The Penguins didn’t scramble the Boston defense with shots, nor did they get enough screens to take away Vladar’s eyes. Chalk it up to inexperience in that type of game.
When the Penguins got at Vladar down low, they nearly scored, but it’s a unique mindset to get to the net and bulldoze whatever is there consistently. It’s an intricate game requiring as much skill as the pretty puck work around the zone.
The good news is–the Penguins battled. The bad news–Boston outmuscled them in two games. In a playoff series, the Bruins showed they would have the advantage. Can the Penguins handle seven games of this? Jarry stole Game 1. Injuries may have cost the Penguins Game 2, but don’t bank on Boston being so inept offensively for much longer.
Pittsburgh Penguins Report Card
Casey DeSmith: A
DeSmith played very well. Surprisingly well, actually. He made the key saves and kept the Penguins in the game despite a bevy of high-danger chances.
Mark Jankowski: ?
I’m at a loss. Between you and me, he had energy and some purpose to his game, but it was a flatline offensively.
Colton Sceviour: A
The Penguins fourth-liner also had some jump and a little offensive spark. He was playing well in the offensive zone, moving well, and getting good looks. Sceviour lacks the finish to be anything more than a fourth-liner, but he did a pretty good job on Tuesday. He had four shots and two hits.
Sidney Crosby: A
Crosby fought through a sea of Bruins, including multiple-time Selke trophy-winning defender Patrice Bergeron. Crosby was tied for the team lead with five shots. He had two takeaways and won a majority of his draws.
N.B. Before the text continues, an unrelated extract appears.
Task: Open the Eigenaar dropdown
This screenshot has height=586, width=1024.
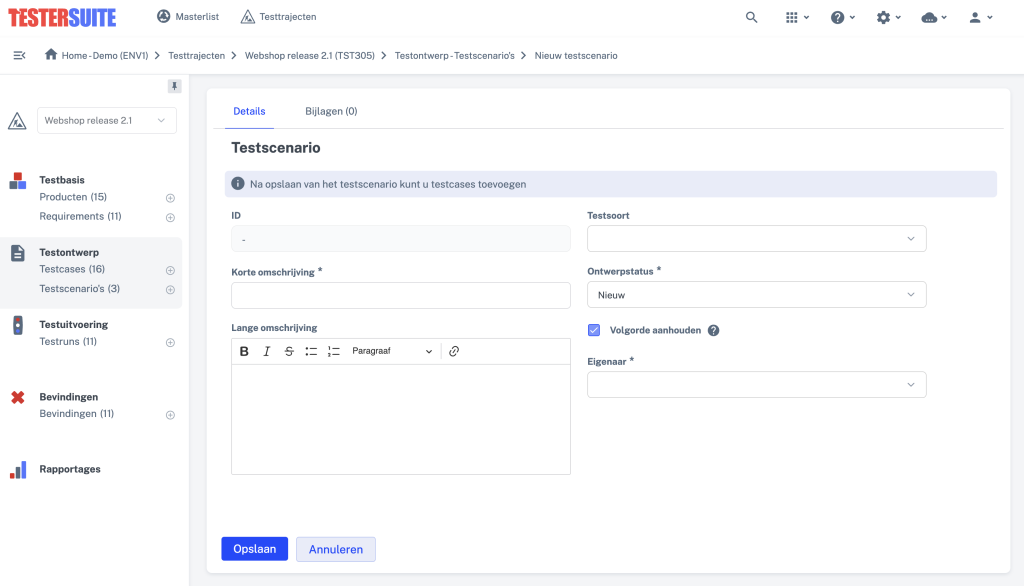Action: [756, 385]
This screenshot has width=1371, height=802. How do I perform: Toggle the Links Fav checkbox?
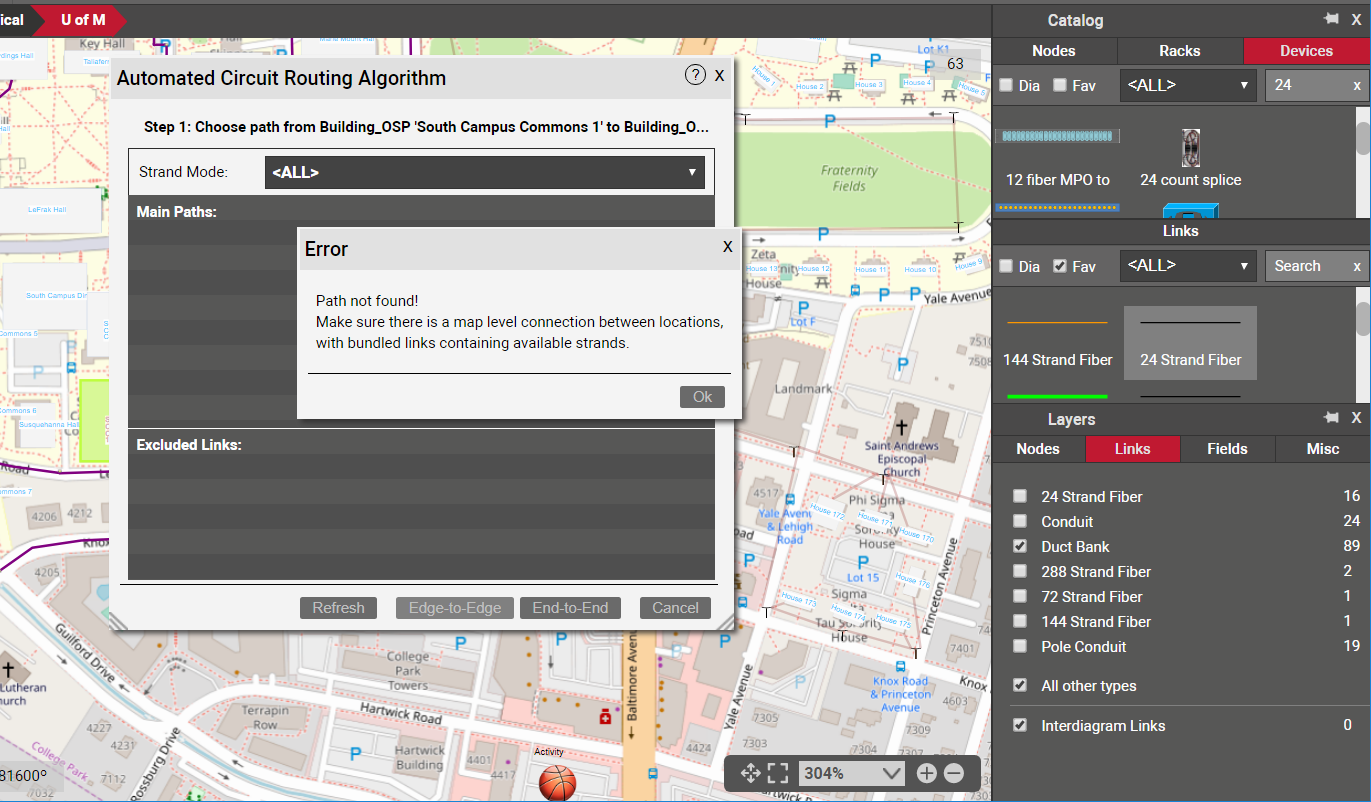1060,266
Boston packed the box so tightly that I’m not sure a 105mph Zdeno Chara slapshot on fire could have cleared space.
Kris Letang: B+
Letang had only two shots get through traffic, but Boston blocked three. He had four giveaways, but none became harmful. Letang also had two takeaways and six hits. He was all over the ice. If there was one player who had a good shot at getting the puck into the dirty areas, it was Letang.
Mike Matheson: B+
The Penguins coaches gave him a bump up to the top pairing multiple times. Matheson had a few bobbles with the puck as he tried to escape the Boston forecheck, but his mandate was clear: provide offense. He couldn’t find it either but note that Matheson got the tap.
Anthony Angello: A
I have questions about whether Angello is quick enough for the NHL game but there is no question he is a noticeable presence. He is fighting for a job and fighting hard. As a winger, he’s largely dependent on a center to get the puck to the net or distribute it. He also has to improve his net-front presence–but he’s clearly making an effort. His game is noticeable for good reasons. He got a couple of whacks on the doorstep on Tuesday night. Those will eventually go in, probably.
*Sorry for the shortened and rushed (and late) report card. Too many stories following the game, including Sidney Crosby’s low-key callout of the NHL.